Newspapers also play a key immune role as a watchdog against corruption. But in the late 70s the media were paid off with favours from the government in return for their support. While Murdoch’s and Thatcher’s systems each congratulated themselves that they were winning control of the other, in retrospect it is clear that both were succumbing to the same viral infection.
How parents cheered when it was suggested that the waywardness of youth was not their fault at all, but could all be blamed on a defiant teaching establishment stuck with discredited educational theories from the 1960s – a part of the immune system that aimed to protect society by teaching its members to think instead of repeat by rote. So Britain let her schools and culture of education be discredited because it was too busy applauding the assault on single mothers as the true cause of all ills…
And so the assault on the immune system progressed. Each part of the whole such an easy target, so easy to win support for an attack on its many vices – the closed shops, the elitism and militant reactionary tendencies. No part of Britain’s immune system was above criticism from the reformers and yet, as a whole, it was what had once allowed us to say ”Hitler could never happen here” and it did keep many other such diseases at bay. The system, so needing to be reformed and revitalised, was instead eroded or dismantled until even the very thing it existed to protect and maintain, namely ”society”, was itself dismantled and deemed to be an illusion.
For those who did not heed the longer term implications of the neocon, neolib, Thatcher virus, it was fun while it lasted. So many rotten reactionary institutions being broken up or rendered impotent, that it was all too easy to overlook what they had evolved to protect and what they were created to resist.
After the revolution, after HIV has done its work, then comes full blown AIDS – a new government from a party that had once been part of the immune system but now itself upholding the values of the invading virus. Legal processes against corruption are now subject to financial interests, and the case against arms dealer corruption was quietly shelved by the Prime Minister.
Look further afield and we see so many other establishments in their dying throes. In South Africa the very antibodies created to fight corruption are used to lever the more competent or scrupulous operatives from their posts.
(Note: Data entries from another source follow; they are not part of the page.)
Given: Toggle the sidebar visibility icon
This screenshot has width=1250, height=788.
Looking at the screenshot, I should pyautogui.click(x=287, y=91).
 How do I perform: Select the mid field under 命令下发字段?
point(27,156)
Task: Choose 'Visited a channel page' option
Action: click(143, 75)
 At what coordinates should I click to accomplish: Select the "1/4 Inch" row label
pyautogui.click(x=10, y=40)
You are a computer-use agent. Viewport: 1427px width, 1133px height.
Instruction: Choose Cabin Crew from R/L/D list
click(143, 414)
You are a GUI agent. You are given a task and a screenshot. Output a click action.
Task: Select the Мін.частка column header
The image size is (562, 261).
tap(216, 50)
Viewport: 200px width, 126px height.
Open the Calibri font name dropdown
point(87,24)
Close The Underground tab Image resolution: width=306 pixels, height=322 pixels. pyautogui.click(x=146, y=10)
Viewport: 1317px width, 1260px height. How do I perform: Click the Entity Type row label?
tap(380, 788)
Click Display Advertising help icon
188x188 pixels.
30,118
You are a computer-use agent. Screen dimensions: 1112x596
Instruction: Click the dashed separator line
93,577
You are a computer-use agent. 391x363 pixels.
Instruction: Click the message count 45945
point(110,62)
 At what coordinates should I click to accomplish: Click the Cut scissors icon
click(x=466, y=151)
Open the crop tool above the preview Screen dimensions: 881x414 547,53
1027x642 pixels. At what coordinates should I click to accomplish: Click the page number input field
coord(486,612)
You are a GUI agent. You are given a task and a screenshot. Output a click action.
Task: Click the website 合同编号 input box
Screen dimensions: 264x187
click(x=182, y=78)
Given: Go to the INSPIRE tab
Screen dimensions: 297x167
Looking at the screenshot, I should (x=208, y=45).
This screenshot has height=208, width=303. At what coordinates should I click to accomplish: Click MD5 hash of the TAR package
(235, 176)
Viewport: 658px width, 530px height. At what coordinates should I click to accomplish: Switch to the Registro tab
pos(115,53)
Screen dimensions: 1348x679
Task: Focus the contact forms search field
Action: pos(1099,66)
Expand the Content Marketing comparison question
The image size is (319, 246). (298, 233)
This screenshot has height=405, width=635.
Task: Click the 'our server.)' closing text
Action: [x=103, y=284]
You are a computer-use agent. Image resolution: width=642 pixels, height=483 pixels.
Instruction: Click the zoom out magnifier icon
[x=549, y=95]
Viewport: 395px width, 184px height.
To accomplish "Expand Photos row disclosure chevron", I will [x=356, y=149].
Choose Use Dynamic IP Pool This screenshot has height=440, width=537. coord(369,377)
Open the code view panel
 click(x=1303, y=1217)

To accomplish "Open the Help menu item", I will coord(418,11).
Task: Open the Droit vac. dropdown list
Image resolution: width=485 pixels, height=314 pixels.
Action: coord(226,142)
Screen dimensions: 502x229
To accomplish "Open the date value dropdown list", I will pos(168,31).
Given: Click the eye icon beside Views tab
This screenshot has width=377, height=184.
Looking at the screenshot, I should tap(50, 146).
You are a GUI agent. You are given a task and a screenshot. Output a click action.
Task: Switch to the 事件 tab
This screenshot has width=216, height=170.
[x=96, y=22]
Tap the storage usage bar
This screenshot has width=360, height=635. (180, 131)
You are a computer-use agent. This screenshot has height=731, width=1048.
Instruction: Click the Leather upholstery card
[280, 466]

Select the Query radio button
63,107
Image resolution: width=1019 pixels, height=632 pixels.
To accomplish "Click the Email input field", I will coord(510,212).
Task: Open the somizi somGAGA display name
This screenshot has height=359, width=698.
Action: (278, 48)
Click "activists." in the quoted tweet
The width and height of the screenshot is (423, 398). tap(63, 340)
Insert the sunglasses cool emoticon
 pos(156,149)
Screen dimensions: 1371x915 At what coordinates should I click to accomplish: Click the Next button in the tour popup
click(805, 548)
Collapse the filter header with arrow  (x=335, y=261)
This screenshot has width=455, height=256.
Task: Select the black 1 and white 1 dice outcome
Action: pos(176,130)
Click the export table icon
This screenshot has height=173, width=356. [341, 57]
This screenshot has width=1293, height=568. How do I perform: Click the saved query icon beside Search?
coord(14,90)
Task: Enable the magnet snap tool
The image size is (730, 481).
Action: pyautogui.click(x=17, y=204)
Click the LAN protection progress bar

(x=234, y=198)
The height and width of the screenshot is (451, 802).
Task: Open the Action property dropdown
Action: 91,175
There used to be a Buddhist saying ”If the finger is pointing at the Moon, look at the Moon, not the finger”; in politics it should become ”if a finger is pointing, just look at the pointer”. If society is not actually sick it is only because it no longer exists.
I feel angry. To be more specific I feel reactionary, militant, dogmatic and something akin to a form of xenophobia against all ideas alien to common humanity.
I would appear to have embodied the very politics that I so detest. I am no more part of society, for I am an individual – and yet the immune system that once stood to defend society has found a refuge within my soul.
This paradox is widespread. We live in a time when, in an inversion of the Platonic ideal, the masses are becoming more ethical whilst the rulers grow increasingly corrupt.
Fellow rebels – should such exist – let us unite!